Adam invited me to participate in this blog as well, but I just don't have much worth sharing right now. I do, however, want to share this article that I found about 5 years ago that really helped me to articulate what I was going through. Maybe it could be helpful to someone else today.



Arizona Bam said...


Thanks for posting this, brother. I apologize for my absence around the site here lately... still trying to catch up on life after being out of town last weekend.

I plan to give some more thoughtful comments when I've had a chance to read through everything.

I'm loving the conversations so far though. Let's keep moving forward!



Arizona Bam said...

Alrighty, I've gotten through Zahariades's article... good read!

It raises a lot of strong points and many which are sure to stir some controversy in most conversations:

"In order to BE the church, we need to leave the church."

Obviously, he chose a wording that would jump out at most believers, but what do you (Zac or anybody else) think of this statement?

I see the point that he's driving at, and I can certainly relate personally (having not attended an institutional church for almost two years), yet some (perhaps idealistic) part of me wonders if that statement abandons a necessary hope for the transformation of many existing churches in the western world. Oftentimes I feel overwhelmed by the magnitude of the issues and think that a mass exodus would be a helpful "reset," but the rest of the time I hold a hope for the established "communities" and the opportunities that the establishment provides.

Moving From Being Churched To Being The Church

This line really ties it all up for me. This concept is generally the basis of most of my questions, reservations, challenges, hopes, etc. From my view, it envelopes the admirable aspect of the emerging church movement. And I'm looking forward to moving down this pathway with everybody.

Zac, I'd be interested in hearing more from you on what you personally took away from this article, and how it has informed your decisions/perspectives since first reading it (if you'd care to share this DEEPLY PERSONAL info;-)...

zride17 said...

One of the toughest parts about this article was the idea of everyone BEING the church, instead of just being churched. I'd spent most of my adolescence and young adulthood on a path to become a leader and cog in the big church machine. I'm not sure if I viewed it this way, but I wanted to be a big part of helping to "church" people.

The people that I respected in the church were typically staff members of the church. There was something different about them. They always talked about being "called" into the ministry. It made sense to me. I couldn't imagine a minister who wasn't "called" to leave the pursuit for riches and a secular career to be a full time vocational minister. After all, that seemed to be the greatest of the "alter call" decisions that were offered to me at each retreat or camp. I wanted to be called like that. Maybe I was called like that. I'm not sure. I totally believed that God would rather have me working for him at a church that at some sort of secular career.

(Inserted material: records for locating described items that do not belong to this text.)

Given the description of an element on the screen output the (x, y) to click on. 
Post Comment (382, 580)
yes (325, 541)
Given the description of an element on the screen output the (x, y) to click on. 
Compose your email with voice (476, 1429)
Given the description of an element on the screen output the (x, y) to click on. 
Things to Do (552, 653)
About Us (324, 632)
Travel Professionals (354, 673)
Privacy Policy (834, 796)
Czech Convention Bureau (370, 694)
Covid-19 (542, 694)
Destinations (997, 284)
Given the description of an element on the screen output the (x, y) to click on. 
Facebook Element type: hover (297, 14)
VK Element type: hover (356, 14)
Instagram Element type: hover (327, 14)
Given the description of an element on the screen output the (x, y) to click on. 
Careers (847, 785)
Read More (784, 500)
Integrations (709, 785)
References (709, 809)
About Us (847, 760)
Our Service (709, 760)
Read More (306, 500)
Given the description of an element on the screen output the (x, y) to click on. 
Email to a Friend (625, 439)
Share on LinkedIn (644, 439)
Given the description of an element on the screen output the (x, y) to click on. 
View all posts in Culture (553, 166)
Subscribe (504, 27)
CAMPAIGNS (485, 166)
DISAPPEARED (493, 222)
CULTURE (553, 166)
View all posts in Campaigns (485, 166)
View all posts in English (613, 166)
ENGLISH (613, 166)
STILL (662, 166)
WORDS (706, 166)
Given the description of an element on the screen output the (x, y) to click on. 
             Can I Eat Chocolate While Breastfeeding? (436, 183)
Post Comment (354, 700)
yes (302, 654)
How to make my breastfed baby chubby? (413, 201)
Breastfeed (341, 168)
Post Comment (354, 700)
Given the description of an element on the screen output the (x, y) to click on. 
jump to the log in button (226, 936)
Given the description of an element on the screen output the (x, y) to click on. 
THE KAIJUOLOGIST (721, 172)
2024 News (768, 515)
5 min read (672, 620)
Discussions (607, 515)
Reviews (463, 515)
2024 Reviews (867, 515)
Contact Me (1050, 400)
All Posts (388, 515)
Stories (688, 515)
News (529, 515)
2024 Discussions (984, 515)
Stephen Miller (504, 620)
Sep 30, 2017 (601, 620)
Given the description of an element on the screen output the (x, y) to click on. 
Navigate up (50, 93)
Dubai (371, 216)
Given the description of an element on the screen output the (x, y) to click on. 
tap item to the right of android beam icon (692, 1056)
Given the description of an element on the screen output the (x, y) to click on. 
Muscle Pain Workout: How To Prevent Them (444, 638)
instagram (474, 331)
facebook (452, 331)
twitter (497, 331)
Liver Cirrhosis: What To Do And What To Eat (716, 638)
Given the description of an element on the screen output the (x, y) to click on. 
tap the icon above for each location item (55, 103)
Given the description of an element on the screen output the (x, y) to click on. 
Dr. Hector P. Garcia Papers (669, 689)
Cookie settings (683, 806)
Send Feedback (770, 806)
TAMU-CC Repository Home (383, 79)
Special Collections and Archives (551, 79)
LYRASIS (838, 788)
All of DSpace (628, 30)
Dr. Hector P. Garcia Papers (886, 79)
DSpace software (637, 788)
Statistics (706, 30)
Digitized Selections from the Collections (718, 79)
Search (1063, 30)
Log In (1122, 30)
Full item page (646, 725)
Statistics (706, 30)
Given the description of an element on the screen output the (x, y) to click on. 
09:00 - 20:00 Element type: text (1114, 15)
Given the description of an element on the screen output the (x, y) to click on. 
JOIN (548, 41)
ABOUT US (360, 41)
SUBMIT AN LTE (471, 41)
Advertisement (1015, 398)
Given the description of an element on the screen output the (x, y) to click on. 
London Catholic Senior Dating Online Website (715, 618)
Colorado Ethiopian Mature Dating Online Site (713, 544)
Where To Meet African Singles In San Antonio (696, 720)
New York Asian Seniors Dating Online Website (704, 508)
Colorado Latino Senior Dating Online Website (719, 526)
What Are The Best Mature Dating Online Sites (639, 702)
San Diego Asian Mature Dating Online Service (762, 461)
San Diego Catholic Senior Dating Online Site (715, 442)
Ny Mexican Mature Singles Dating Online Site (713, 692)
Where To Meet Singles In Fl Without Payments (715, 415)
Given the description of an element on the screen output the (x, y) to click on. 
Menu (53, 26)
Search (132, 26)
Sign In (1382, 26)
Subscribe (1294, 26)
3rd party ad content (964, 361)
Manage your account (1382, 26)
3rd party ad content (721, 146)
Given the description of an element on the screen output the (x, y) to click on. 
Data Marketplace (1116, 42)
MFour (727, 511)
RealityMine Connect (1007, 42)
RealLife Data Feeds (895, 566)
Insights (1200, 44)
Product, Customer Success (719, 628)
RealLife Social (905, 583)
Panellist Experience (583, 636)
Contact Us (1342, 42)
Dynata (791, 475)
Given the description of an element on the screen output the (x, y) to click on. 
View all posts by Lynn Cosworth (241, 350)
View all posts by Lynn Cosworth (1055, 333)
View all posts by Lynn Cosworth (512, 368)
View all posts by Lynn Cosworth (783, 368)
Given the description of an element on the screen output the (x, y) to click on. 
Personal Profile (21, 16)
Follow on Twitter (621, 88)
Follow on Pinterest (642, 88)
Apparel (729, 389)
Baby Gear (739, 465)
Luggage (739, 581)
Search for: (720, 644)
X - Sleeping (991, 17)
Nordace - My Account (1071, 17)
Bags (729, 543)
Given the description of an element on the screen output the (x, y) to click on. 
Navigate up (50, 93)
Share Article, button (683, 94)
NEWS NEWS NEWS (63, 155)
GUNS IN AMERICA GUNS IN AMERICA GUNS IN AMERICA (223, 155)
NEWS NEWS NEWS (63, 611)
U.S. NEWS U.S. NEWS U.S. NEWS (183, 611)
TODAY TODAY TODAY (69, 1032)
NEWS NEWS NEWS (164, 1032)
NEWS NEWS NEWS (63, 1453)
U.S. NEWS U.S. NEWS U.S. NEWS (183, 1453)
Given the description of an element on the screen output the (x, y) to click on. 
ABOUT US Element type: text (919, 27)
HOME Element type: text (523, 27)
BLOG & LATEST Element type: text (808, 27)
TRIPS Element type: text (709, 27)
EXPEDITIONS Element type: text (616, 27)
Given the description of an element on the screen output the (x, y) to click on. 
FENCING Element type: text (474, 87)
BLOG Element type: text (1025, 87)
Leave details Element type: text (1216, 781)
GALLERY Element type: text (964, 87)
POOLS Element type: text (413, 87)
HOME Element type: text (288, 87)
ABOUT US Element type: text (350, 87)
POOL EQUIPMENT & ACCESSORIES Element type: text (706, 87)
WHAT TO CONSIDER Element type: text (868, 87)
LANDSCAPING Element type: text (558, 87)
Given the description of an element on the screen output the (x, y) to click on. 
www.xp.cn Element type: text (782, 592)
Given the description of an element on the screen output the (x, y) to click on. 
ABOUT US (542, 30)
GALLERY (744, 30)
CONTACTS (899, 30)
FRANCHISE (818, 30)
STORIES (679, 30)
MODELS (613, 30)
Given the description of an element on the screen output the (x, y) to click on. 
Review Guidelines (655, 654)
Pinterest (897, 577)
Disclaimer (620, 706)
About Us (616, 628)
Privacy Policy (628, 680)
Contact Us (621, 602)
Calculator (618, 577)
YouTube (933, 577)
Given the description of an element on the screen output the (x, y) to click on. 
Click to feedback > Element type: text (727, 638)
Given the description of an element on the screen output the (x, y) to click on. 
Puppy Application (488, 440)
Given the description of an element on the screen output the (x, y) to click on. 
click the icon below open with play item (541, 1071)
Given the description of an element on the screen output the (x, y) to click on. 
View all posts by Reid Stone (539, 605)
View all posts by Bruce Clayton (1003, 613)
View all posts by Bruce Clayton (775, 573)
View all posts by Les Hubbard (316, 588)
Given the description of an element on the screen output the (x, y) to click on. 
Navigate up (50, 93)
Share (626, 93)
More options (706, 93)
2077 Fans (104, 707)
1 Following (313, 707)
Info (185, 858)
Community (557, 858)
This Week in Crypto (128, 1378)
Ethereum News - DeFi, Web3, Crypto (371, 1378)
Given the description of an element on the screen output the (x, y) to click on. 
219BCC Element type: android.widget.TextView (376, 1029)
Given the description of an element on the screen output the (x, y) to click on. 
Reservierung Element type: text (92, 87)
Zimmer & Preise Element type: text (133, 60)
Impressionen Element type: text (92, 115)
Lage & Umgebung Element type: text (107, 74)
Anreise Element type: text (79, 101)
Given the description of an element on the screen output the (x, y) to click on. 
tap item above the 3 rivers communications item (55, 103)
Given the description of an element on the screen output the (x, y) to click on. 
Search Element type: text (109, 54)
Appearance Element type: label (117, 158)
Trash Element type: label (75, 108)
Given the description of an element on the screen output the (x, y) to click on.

Around the time that I read this article, I started to view my role as a minister differently. I saw myself as someone who enabled slothfullness in the church where I worked. The harder that I worked, the less that the rest of the members of the church would need to. After all, they brought me in to be the youth pastor because of all the work that needed to be done. I just assumed that there was no way that the members of the church could do this on their own. They needed a hired gun. To be fair, maybe they did need someone to come in a do the things that they wanted to do. Perhaps the things that they wanted to do were just not the right things.

It got to the point where I kept wanting to delegate everything to everyone. I was trying to work myself out of a job. If I'm "called" to do something, then I should be willing to do it whether I'm paid or not. I think that we can all be a church and derive our income from other places.

Once I got to that spot, I was burdened to stop churching people, and start being the church. Unfortunately, the second part of that is more difficult than I thought it would be. Geographical proximity has hurt most of my efforts to begin some sort of organic house church thing. Either that, or I've never loved my neighbors enough to push for something like this with them.

This verbal diareha needs to stop. Thanks for letting me vent a little bit.